== MATERIAL PROVIDED ==

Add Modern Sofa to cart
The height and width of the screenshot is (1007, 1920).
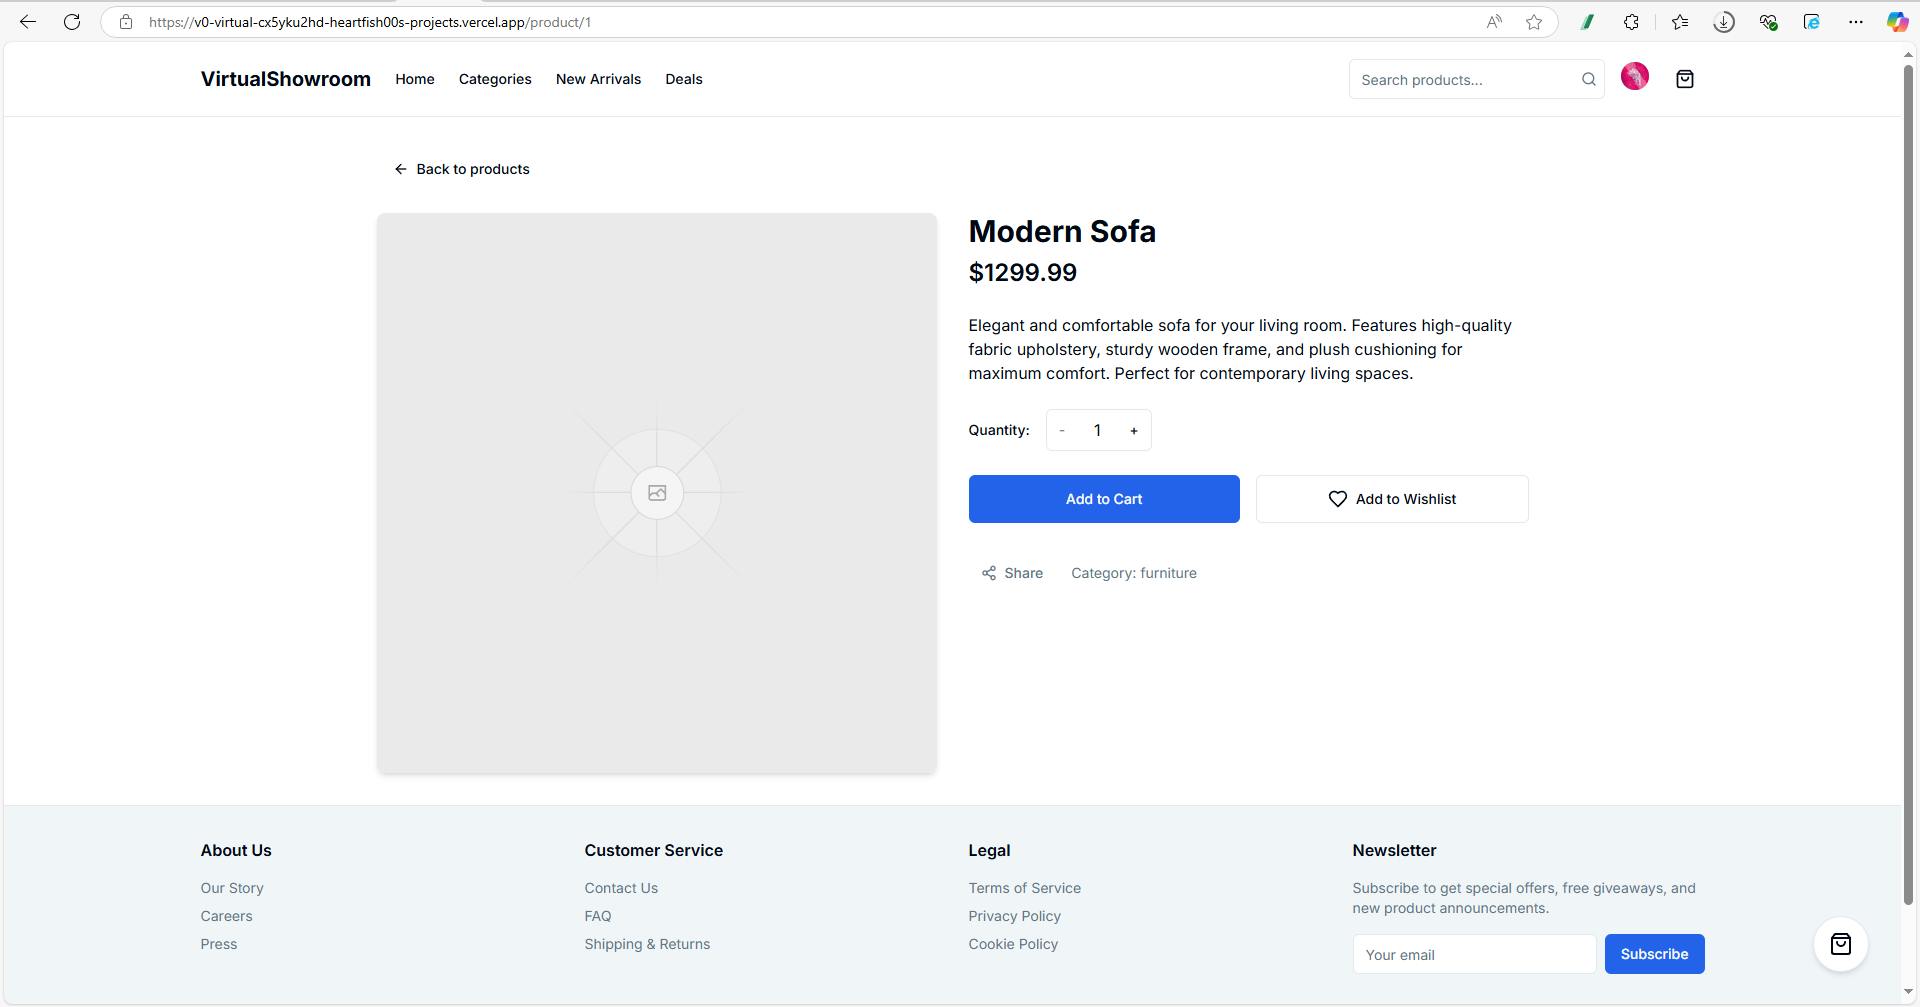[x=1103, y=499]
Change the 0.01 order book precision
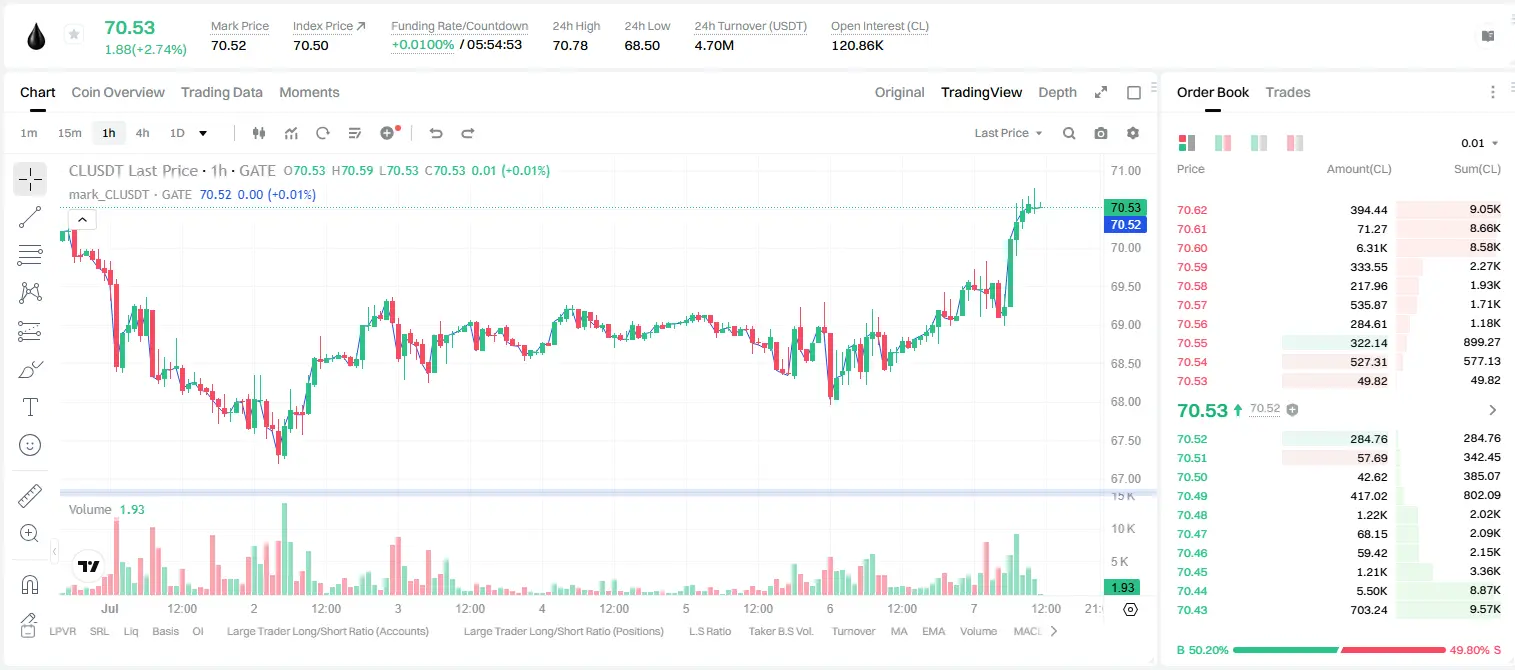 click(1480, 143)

===
== MATERIAL PROVIDED ==

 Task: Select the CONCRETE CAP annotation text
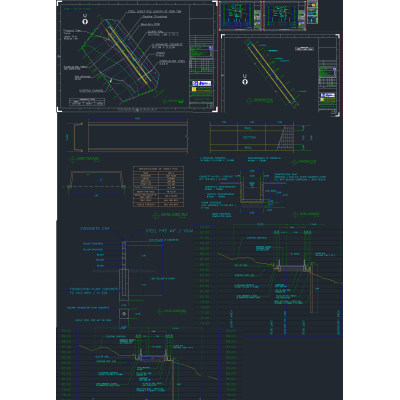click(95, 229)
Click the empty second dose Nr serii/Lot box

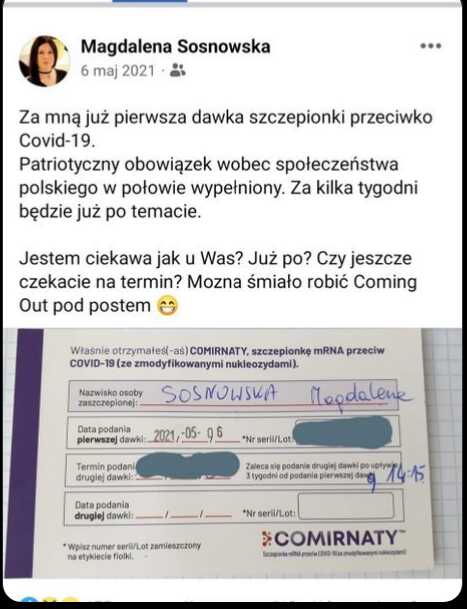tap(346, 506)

===

TASK TO COMPLETE: Rewrite the lines from the one with "Add Modern Sofa to cart" to the one with "click(1480, 143)", swapping "Modern Sofa" for "Leather Sofa" and keeping everything else the same. Don't include the pictures.

PROBLEM SOLUTION:
Add Leather Sofa to cart
The height and width of the screenshot is (1007, 1920).
[x=1103, y=499]
Change the 0.01 order book precision
 click(1480, 143)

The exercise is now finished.